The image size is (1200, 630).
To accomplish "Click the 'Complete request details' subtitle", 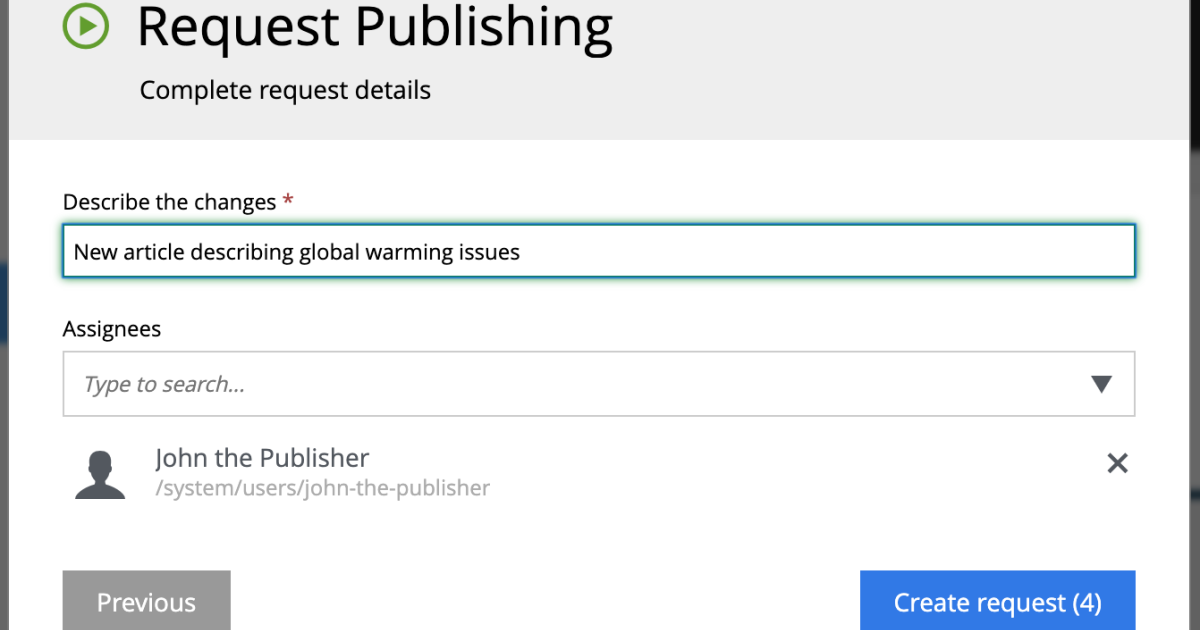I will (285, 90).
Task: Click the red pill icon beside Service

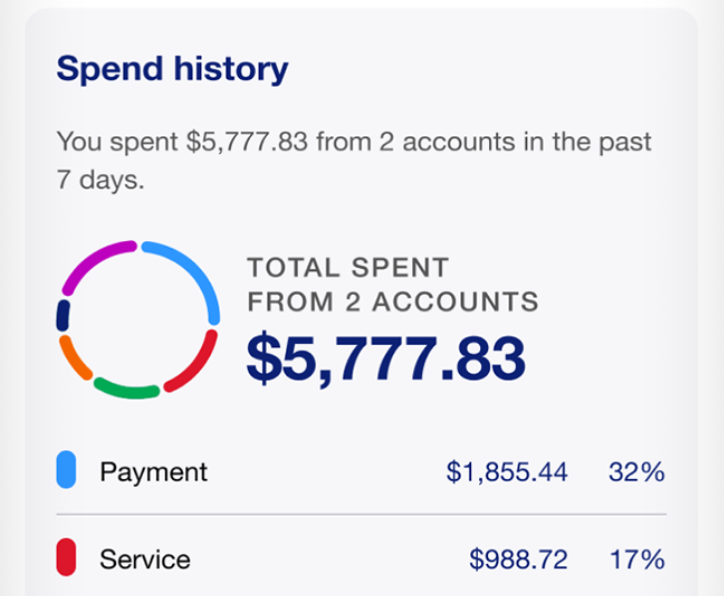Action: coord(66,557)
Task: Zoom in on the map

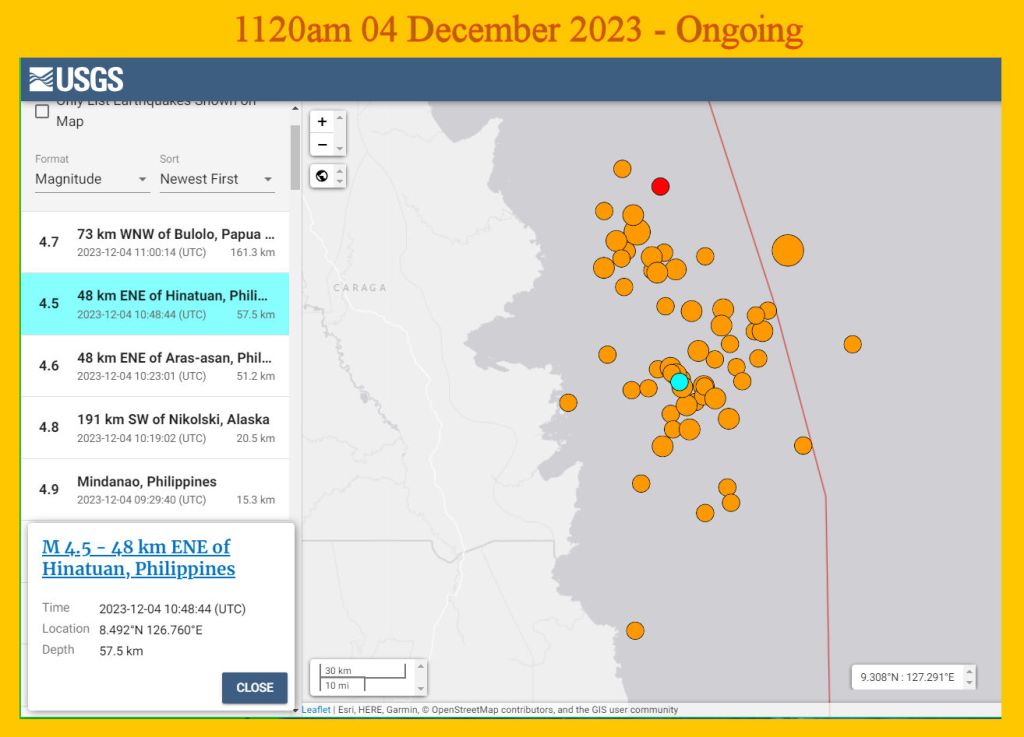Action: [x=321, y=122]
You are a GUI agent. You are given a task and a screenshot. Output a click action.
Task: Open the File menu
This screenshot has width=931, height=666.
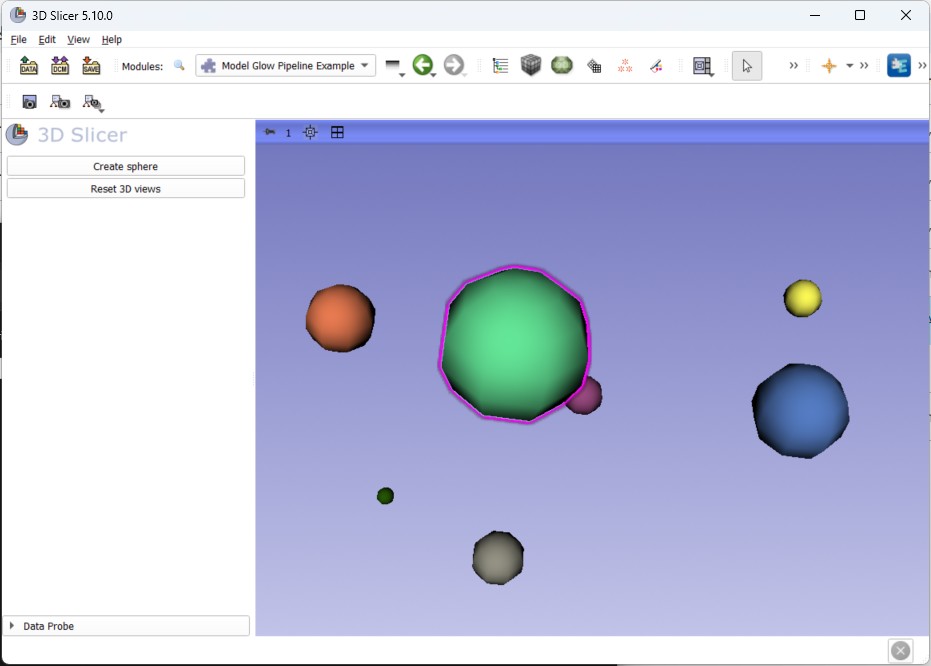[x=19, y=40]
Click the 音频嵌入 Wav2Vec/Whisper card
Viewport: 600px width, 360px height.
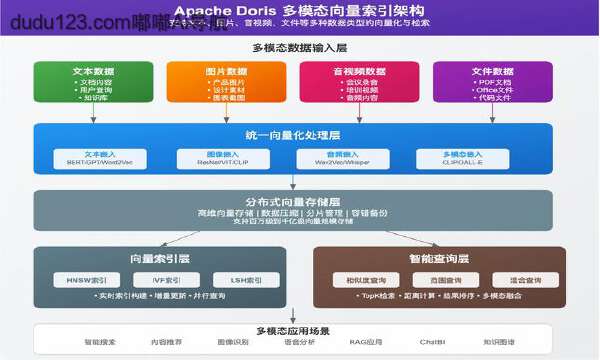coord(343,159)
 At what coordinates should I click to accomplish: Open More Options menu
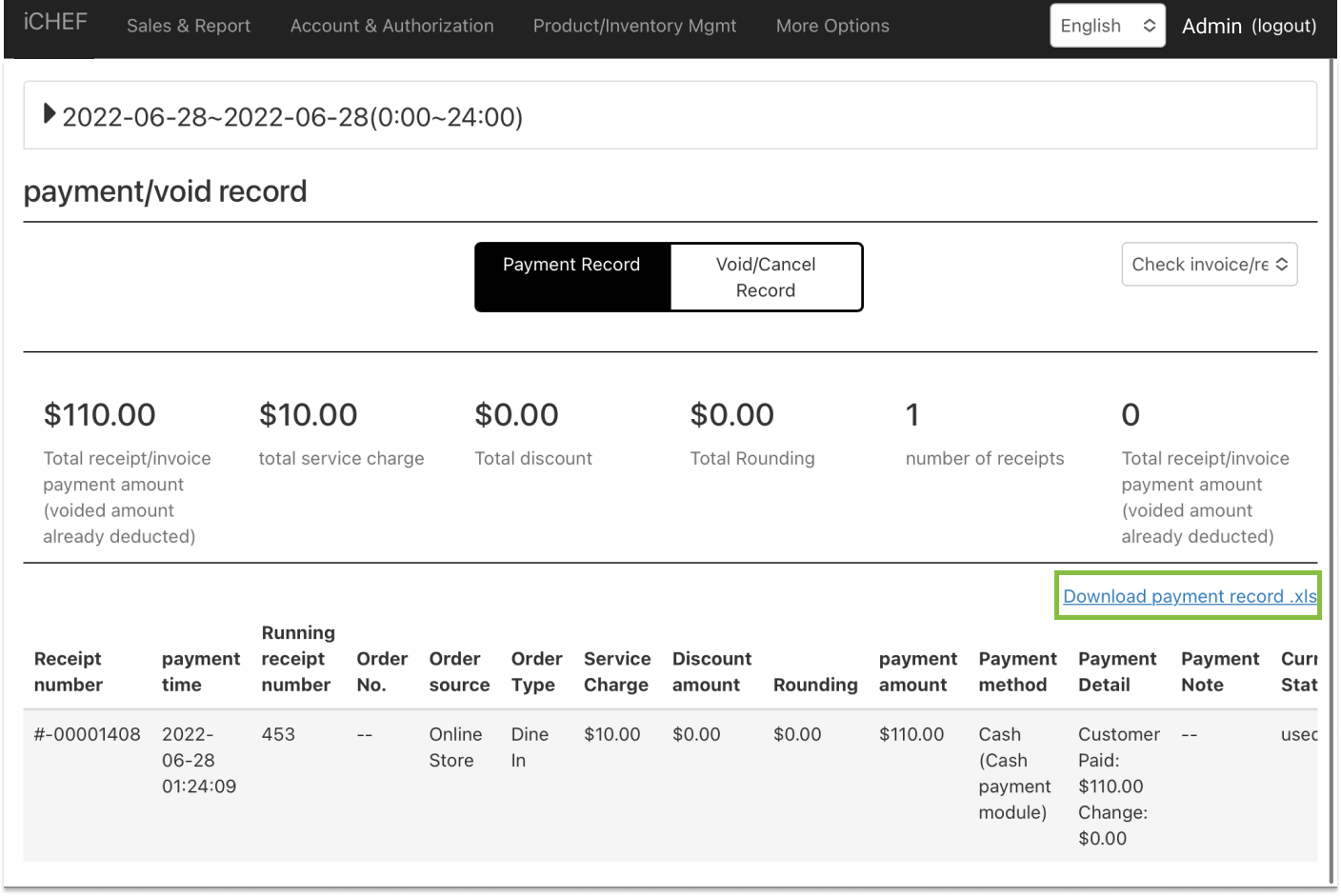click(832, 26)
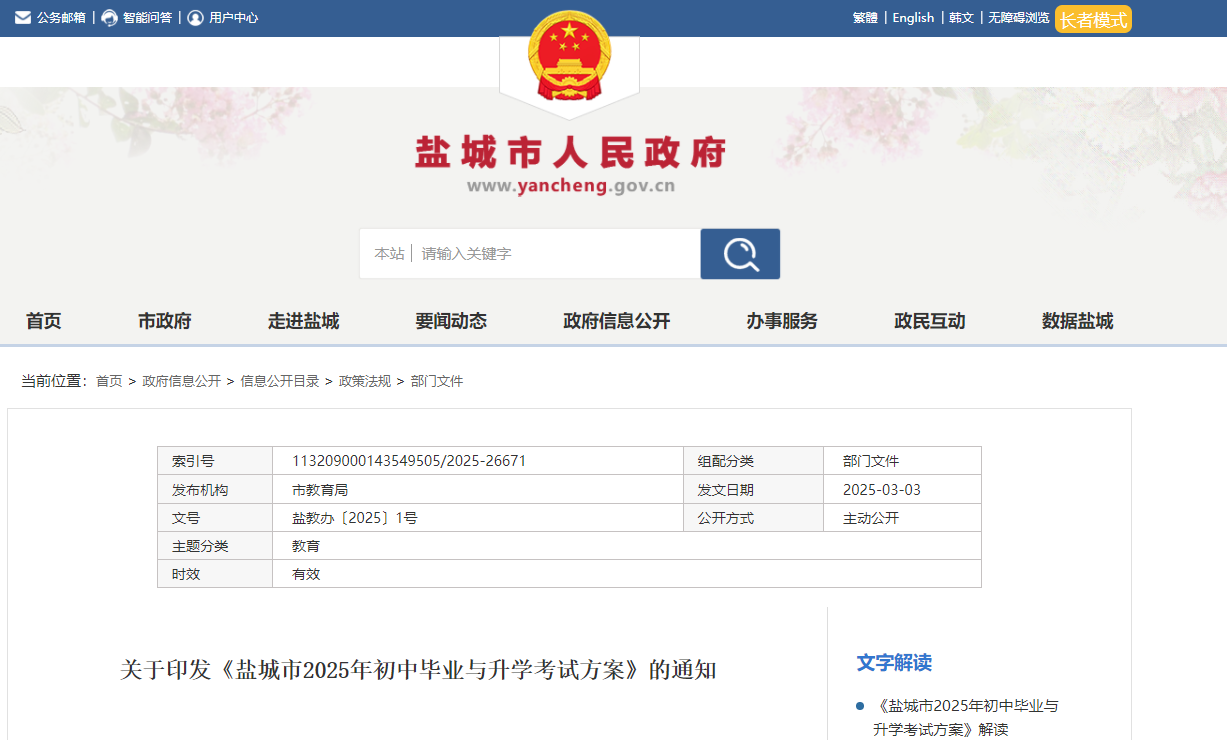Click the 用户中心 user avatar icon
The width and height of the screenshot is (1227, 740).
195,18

§ Task directions: Your answer must be an exact copy of the lines above, from the line that contains "Task: Zoom in on the map" through the final line, with no pictures in it.

§ Result of the task:
Task: Zoom in on the map

Action: [x=321, y=122]
You are a GUI agent. You are given a task and a screenshot. Output a click action.
Task: Open the File menu
This screenshot has width=931, height=666.
[x=19, y=40]
Click the 音频嵌入 Wav2Vec/Whisper card
Viewport: 600px width, 360px height.
coord(343,159)
 At what coordinates should I click to accomplish: Open More Options menu
click(832, 26)
Click the 用户中心 user avatar icon
The width and height of the screenshot is (1227, 740).
195,18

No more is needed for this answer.